C14 dating for sediments from F44, F45, F46 and Find 14

Richard Tipping, Department of Environmental Science, University of Stirling. 2000.

Summary of the Report

  • The results of C14 dating from the bases and 'tops' of F44, F45, F46 and Find 14 are presented.
  • F44, F45 and F46 began receiving organic sediment at separate times in the Devensian Lateglacial and in the early Holocene.
  • The C14 assay from Find 14 shows the lake to have been replaced at the dated site in the early Holocene.
  • There are no grounds for rejecting the C14 assays, although there is potential for 'hard water' error making the C14 assays 'old'.
  • A test of the C14 assays through biostratigraphic correlation is recommended as an immediate measure.
  • If correct, the C14 assays suggest that F44 - F46 are natural features caused through collapse of subterranean structures, and they are not now seen as anthropogenic features.
  • C14 assays from the highest points in the stratigraphies of F44 - 46 show that stratigraphic integrity is maintained until the later prehistoric period.
  • The small sizes of these features and their longevity provide an exceptional and exceedingly rare opportunity for fine-detailed, spatially precise reconstructions of Holocene environmental change that can be linked securely to the archaeological record at Nosterfield.

Introduction

On 30th April 2000 the case for and up-to-date costs of commercial C14 dating of seven sediment samples from F44-46 and Find 14 were presented. Samples for C14 dating were submitted to Beta Analytic Inc. (Florida) on the 17th May 2000. This report will (a) present the results of these assays, received on July 5th 2000, (b) discuss the significance of the assays for interpretation of the sequence, (c) evaluate the significance of these sediments in relation to archaeological and palaeo-environmental records, (d) recommend additional analyses that should be undertaken following this construction of chronologies and (e) advise on costs for this.

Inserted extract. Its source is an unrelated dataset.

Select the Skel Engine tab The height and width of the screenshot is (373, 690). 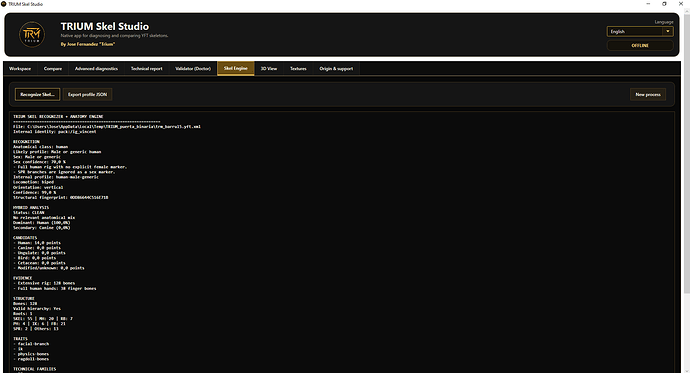235,68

Invoices for C14 dating and preparation of materials will be sent by separate post. Agreement was reached with Mr. Copp that I should pay for the C14 dating initially. (Beta Analytic Inc. will thus invoice the 'University of Stirling') but prompt payment of the invoices would then be appreciated.

C14 Samples

Sediments from the monoliths and cores from F44, 45 and 46 had previously been identified (Long and Tipping: 4th November 1998) as sufficiently organic for C14 dating. The samples were submitted were:

  • F44 Core III 239-240.0cm
  • Monolith I 0.0-1.0cm
  • F45 Core III 280.0-281.0cm
  • Monolith I 0.0-1.0cm
  • F46 Core II 219.0-220.0cm
  • Monolith I 8.0-9.0cm

The sediment sequence from Find 14, a 25.0cm monolith sample, had to be analysed further to define (a) organic content and (b) carbonate content. Data are not presented here, but this work defined a depth within the tin of 9.0cm (39.1 Sm OD) when organic content by loss-on-ignition rose over 4.0cm from 10% to 73% and carbonate content, also by loss-on-ignition (Tipping: 30th April 2000) fell from 53% to 3%. This is regarded as a reliable indicator of the transition from calcareous marl to peat, and a 1.0cm slice at 9.0-10.0cm was submitted for C14 dating.

C14 Assays & Interpretations

The assays reported by Beta Analytic Inc. are given in Table 1. Samples were assayed by standard AMS treatment.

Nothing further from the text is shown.